[[ RECORDS PROVIDED open ]]
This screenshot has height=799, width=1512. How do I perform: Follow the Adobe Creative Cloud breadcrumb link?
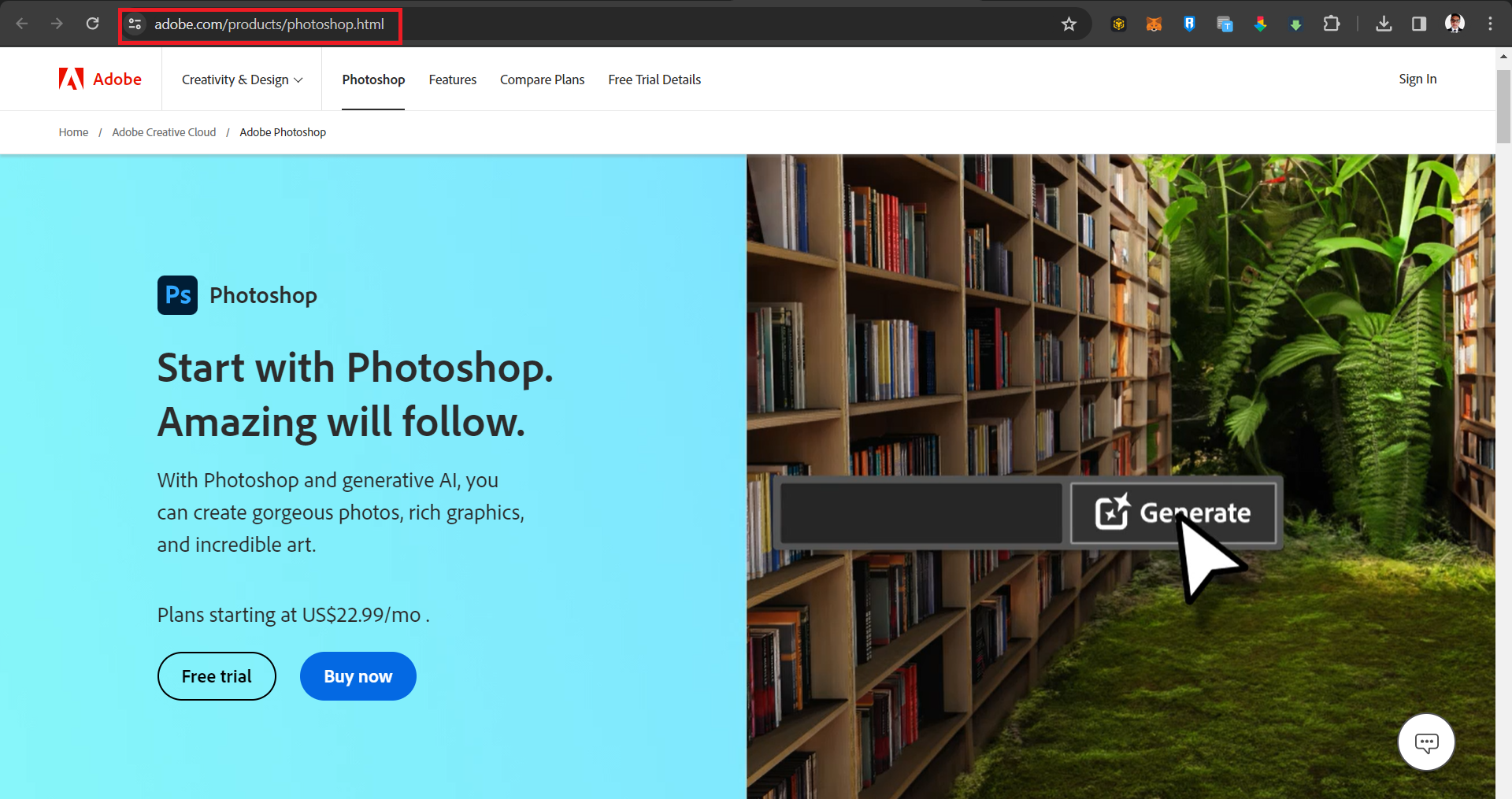point(164,131)
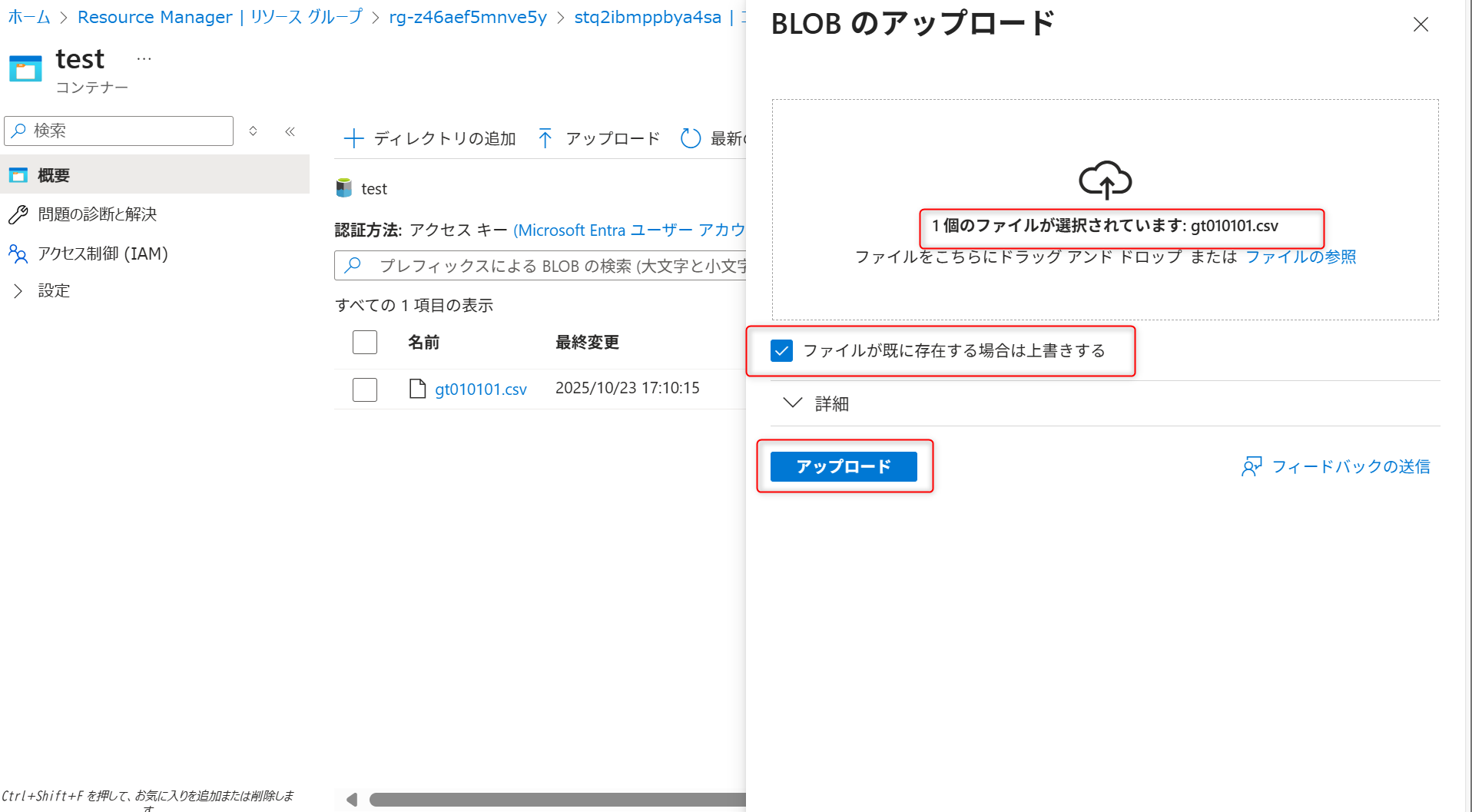Viewport: 1472px width, 812px height.
Task: Click the plus icon for ディレクトリの追加
Action: pos(354,138)
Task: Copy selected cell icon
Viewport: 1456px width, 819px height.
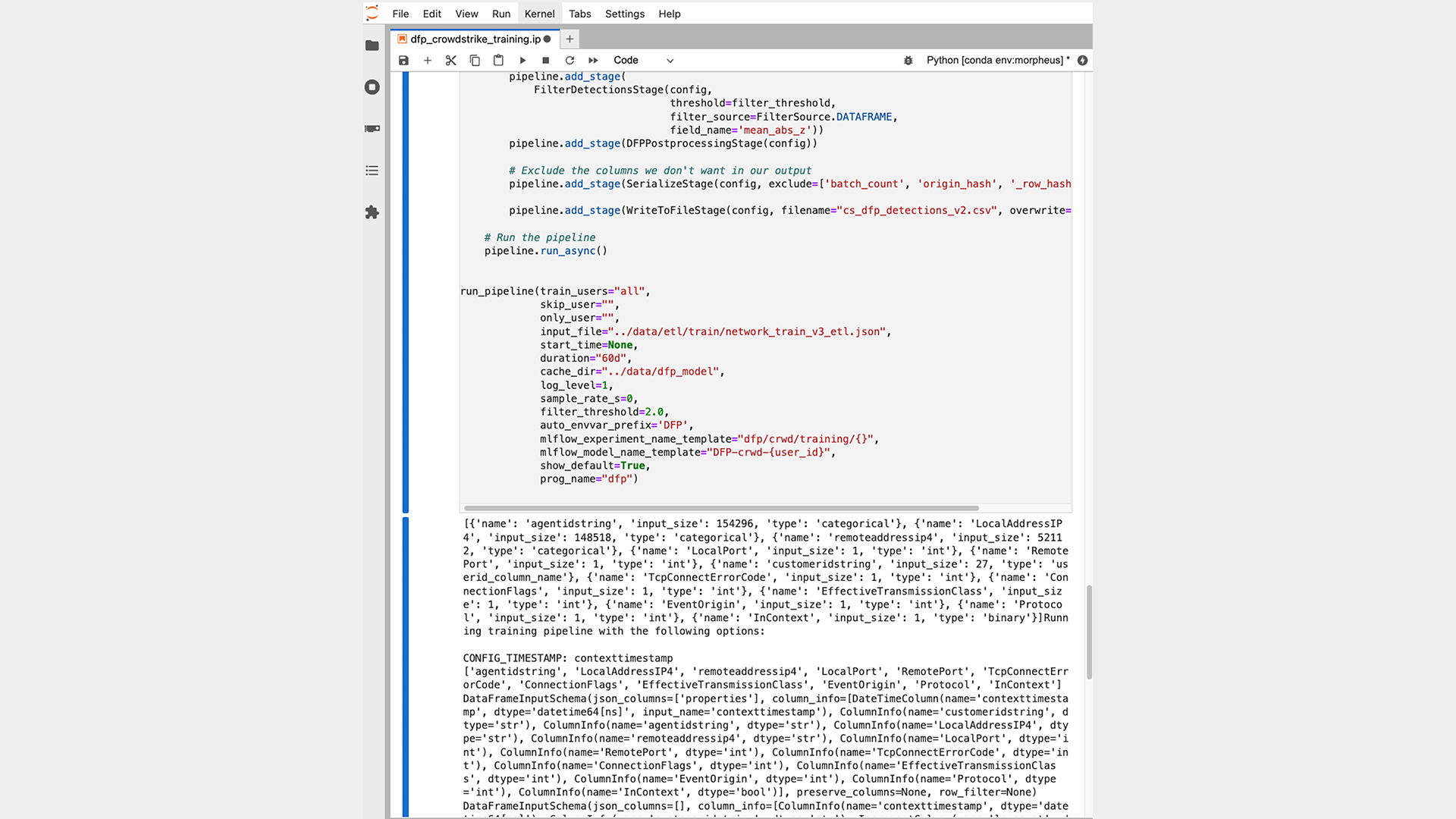Action: point(475,61)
[[ RECORDS PROVIDED closed ]]
• DIRECTIONS: Whenever you reach a picture, pass over it; print all the other material exactly.

• RESULT FOR THIS TASK:
This screenshot has height=799, width=1512. How do I perform: Follow the Adobe Creative Cloud breadcrumb link?
point(164,131)
Viewport: 1472px width, 812px height.
Task: Click the plus icon for ディレクトリの追加
Action: pos(354,138)
Task: Copy selected cell icon
Viewport: 1456px width, 819px height.
Action: point(475,61)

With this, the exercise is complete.